:: What is expected ::
Present each line of the records below as a JSON list of strings, with one string per line and blank lines omitted.

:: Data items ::
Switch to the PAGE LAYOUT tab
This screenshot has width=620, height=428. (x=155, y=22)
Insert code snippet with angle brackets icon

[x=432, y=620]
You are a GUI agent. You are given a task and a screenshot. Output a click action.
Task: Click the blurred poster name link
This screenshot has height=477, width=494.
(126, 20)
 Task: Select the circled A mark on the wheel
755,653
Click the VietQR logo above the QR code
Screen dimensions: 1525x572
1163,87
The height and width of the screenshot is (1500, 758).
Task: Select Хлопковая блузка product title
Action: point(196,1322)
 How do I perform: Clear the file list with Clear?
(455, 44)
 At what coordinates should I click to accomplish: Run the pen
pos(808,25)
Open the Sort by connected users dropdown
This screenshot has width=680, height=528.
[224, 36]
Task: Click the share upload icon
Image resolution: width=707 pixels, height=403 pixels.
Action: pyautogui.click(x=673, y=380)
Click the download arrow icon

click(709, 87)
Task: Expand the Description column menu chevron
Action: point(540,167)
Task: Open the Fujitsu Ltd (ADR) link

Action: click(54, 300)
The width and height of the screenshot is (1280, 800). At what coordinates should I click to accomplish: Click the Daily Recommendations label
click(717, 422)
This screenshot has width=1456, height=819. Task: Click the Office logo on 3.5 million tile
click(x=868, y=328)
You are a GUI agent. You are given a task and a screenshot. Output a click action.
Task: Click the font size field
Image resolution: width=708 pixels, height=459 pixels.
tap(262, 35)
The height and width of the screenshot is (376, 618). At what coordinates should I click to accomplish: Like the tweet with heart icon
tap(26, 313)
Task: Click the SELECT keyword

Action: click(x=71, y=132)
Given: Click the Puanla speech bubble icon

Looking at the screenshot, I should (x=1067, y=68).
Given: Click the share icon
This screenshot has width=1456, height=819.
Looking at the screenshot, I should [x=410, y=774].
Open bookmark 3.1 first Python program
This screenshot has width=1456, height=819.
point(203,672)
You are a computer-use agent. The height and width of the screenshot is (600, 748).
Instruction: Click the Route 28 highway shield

:: Answer to the task ::
[
  "Switch to the PAGE LAYOUT tab",
  "This screenshot has width=620, height=428. (x=155, y=22)",
  "Insert code snippet with angle brackets icon",
  "[x=432, y=620]",
  "You are a GUI agent. You are given a task and a screenshot. Output a click action.",
  "Task: Click the blurred poster name link",
  "This screenshot has height=477, width=494.",
  "(126, 20)",
  " Task: Select the circled A mark on the wheel",
  "755,653",
  "Click the VietQR logo above the QR code",
  "Screen dimensions: 1525x572",
  "1163,87",
  "The height and width of the screenshot is (1500, 758).",
  "Task: Select Хлопковая блузка product title",
  "Action: point(196,1322)",
  " How do I perform: Clear the file list with Clear?",
  "(455, 44)",
  " At what coordinates should I click to accomplish: Run the pen",
  "pos(808,25)",
  "Open the Sort by connected users dropdown",
  "This screenshot has width=680, height=528.",
  "[224, 36]",
  "Task: Click the share upload icon",
  "Image resolution: width=707 pixels, height=403 pixels.",
  "Action: pyautogui.click(x=673, y=380)",
  "Click the download arrow icon",
  "click(709, 87)",
  "Task: Expand the Description column menu chevron",
  "Action: point(540,167)",
  "Task: Open the Fujitsu Ltd (ADR) link",
  "Action: click(54, 300)",
  "The width and height of the screenshot is (1280, 800). At what coordinates should I click to accomplish: Click the Daily Recommendations label",
  "click(717, 422)",
  "This screenshot has width=1456, height=819. Task: Click the Office logo on 3.5 million tile",
  "click(x=868, y=328)",
  "You are a GUI agent. You are given a task and a screenshot. Output a click action.",
  "Task: Click the font size field",
  "Image resolution: width=708 pixels, height=459 pixels.",
  "tap(262, 35)",
  "The height and width of the screenshot is (376, 618). At what coordinates should I click to accomplish: Like the tweet with heart icon",
  "tap(26, 313)",
  "Task: Click the SELECT keyword",
  "Action: click(x=71, y=132)",
  "Given: Click the Puanla speech bubble icon",
  "Looking at the screenshot, I should (x=1067, y=68).",
  "Given: Click the share icon",
  "This screenshot has width=1456, height=819.",
  "Looking at the screenshot, I should [x=410, y=774].",
  "Open bookmark 3.1 first Python program",
  "This screenshot has width=1456, height=819.",
  "point(203,672)",
  "You are a computer-use agent. The height and width of the screenshot is (600, 748).",
  "Instruction: Click the Route 28 highway shield"
]